La Stop Ecocide Foundation ha raggiunto un risultato al quale si lavorava da anni: una definizione legale di ecocidio da proporre alla Corte penale internazionale dell’Aia come nuovo crimine da perseguire come quelli di guerra, contro l’umanità, di aggressione o di genocidio. Sono 165 parole che potrebbero cambiare la percezione pubblica e la scala di come vengono affrontate legalmente le crisi ambientali. La definizione comincia così: «L’ecocidio è un atto illegale o sconsiderato commesso con la consapevolezza della sostanziale possibilità di arrecare un danno grave, diffuso o a lungo termine sull’ambiente».

È un altro fronte di qualcosa che stiamo vedendo crescere davanti ai nostri occhi: cittadini e organizzazioni che affidano ai tribunali la speranza di un cambiamento.

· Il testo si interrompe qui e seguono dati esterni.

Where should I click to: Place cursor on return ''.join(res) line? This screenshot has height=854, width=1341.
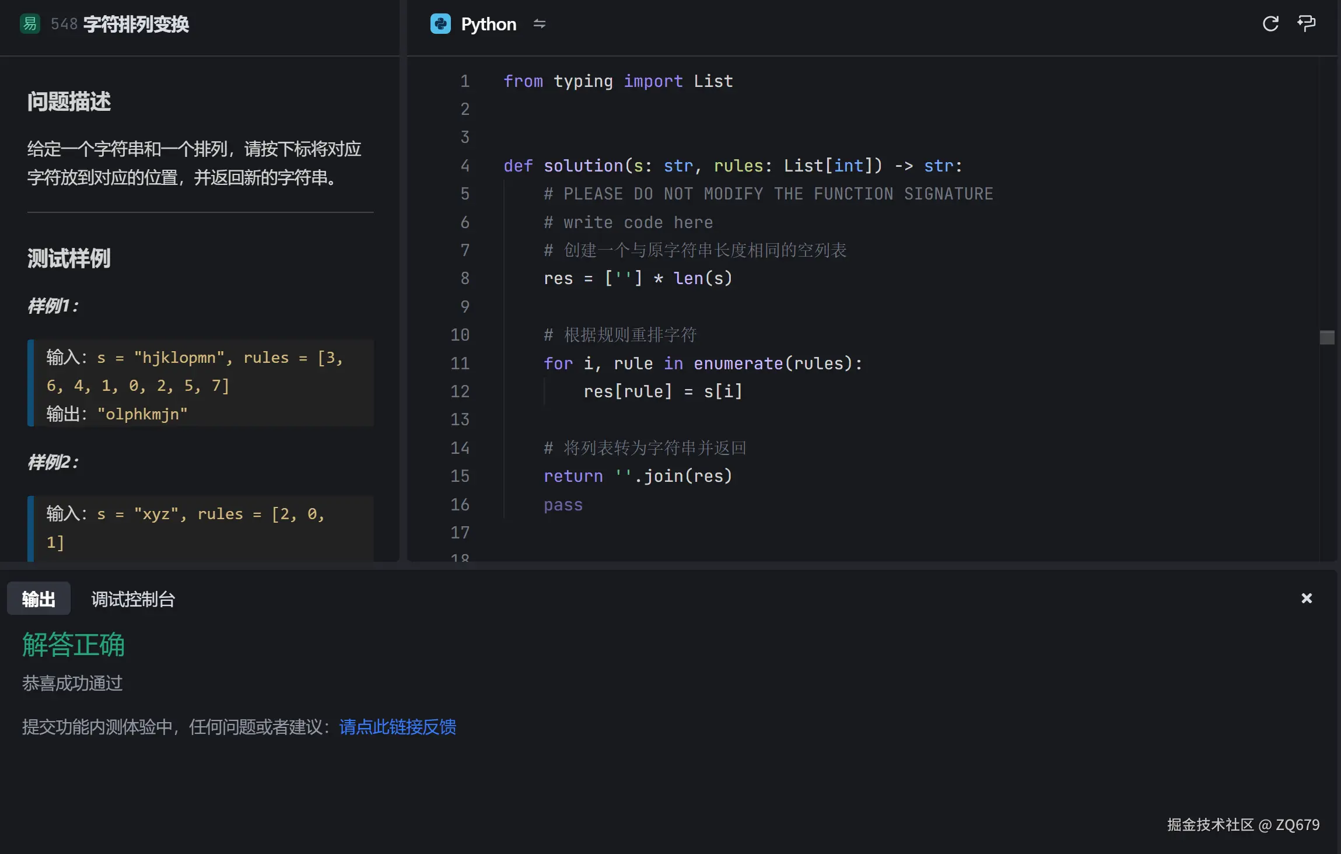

La definizione di ecocidio e una sua possibile adozione sono una cosa diversa dalle sentenze contro Shell, il governo olandese, tedesco o francese, ma nasce nello stesso clima, per rispondere allo stesso bisogno: si fa poco, i governi sono impreparati, i meccanismi politici sono lenti mentre i tribunali stanno dando risposte più interessanti.

Un nuovo crimine

L’ecocidio è una forma di innovazione legale, non è facile creare un nuovo crimine internazionale da zero. Rispetto agli altri crimini di cui si occupa la Corte dell’Aia, una delle novità dell’ecocidio è che non deve necessariamente esserci un danno contro le persone per poter accusare una persona o un’azienda di ecocidio. «Gli altri crimini si focalizzano esclusivamente sugli esseri umani e il loro benessere. Anche questo lo fa, ma introduce un nuovo approccio non antropocentrico, mettendo l’ambiente al centro della legge internazionale», ha detto Philippe Sands, docente di diritto internazionale all’University College di Londra e capo del gruppo di esperti sull’ecocidio.

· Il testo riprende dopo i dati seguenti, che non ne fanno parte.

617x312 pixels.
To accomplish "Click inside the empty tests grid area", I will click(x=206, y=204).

Ci sono alcuni aspetti interessanti: la proposta non fa esempi diretti, per non puntare il dito contro singoli paesi e per non irrigidire la possibile applicazione della legge. Però esempi si possono fare: per come è stata scritta, è pensata per perseguire la distruzione della foresta amazzonica o una catastrofe ecologica come quella in Sri Lanka, ma anche – sottolineano alcuni analisti, ma anche gli stessi esperti che hanno scritto la definizione – l’estinzione irreversibile di una specie: la morte dell’ultimo rinoceronte bianco settentrionale potrebbe configurarsi come ecocidio al pari del crollo di una piattaforma petrolifera in mare.

Il turno della politica

Di ecocidio si parla da decenni, dai tempi dell’uso massiccio dell’agente arancio in Vietnam. Il primo politico a spingere una sua adozione fu il primo ministro svedese (assassinato nel 1986) Olof Palme, a una conferenza dell’Onu per l’ambiente a Stoccolma nel 1976. Per decenni però ecocidio è stato un concetto accademico buono da mettere sui cartelli delle manifestazioni ambientaliste, finché il clima (in ogni senso) non è cambiato. Di recente è entrato nel lessico morale e nelle intenzioni politiche di leader potenti e ascoltati, da papa Francesco a Macron. È entrato nel nostro orizzonte comune, ma a un livello molto teorico, finché la Stop Ecocide Foundation non ha lavorato per specificare cosa sia un ecocidio.

Da qui a vederlo entrare nella legge internazionale la strada è in ogni caso lunga: per aggiungere i crimini di aggressione ci vollero vent’anni. Secondo la fondazione, in questo caso potrebbe volerci meno, nell’ordine dei cinque anni. Serve che uno degli stati che aderiscono al Trattato di Roma (al quale mancano grandi inquinatori come Stati Uniti, Russia, Cina e India) presenti formalmente la proposta. I due terzi dei paesi membri devono approvarla, e poi devono ratificare la modifica internamente. La fondazione ha presentato gli strumenti legali, ora tocca alla politica decidere cosa farne.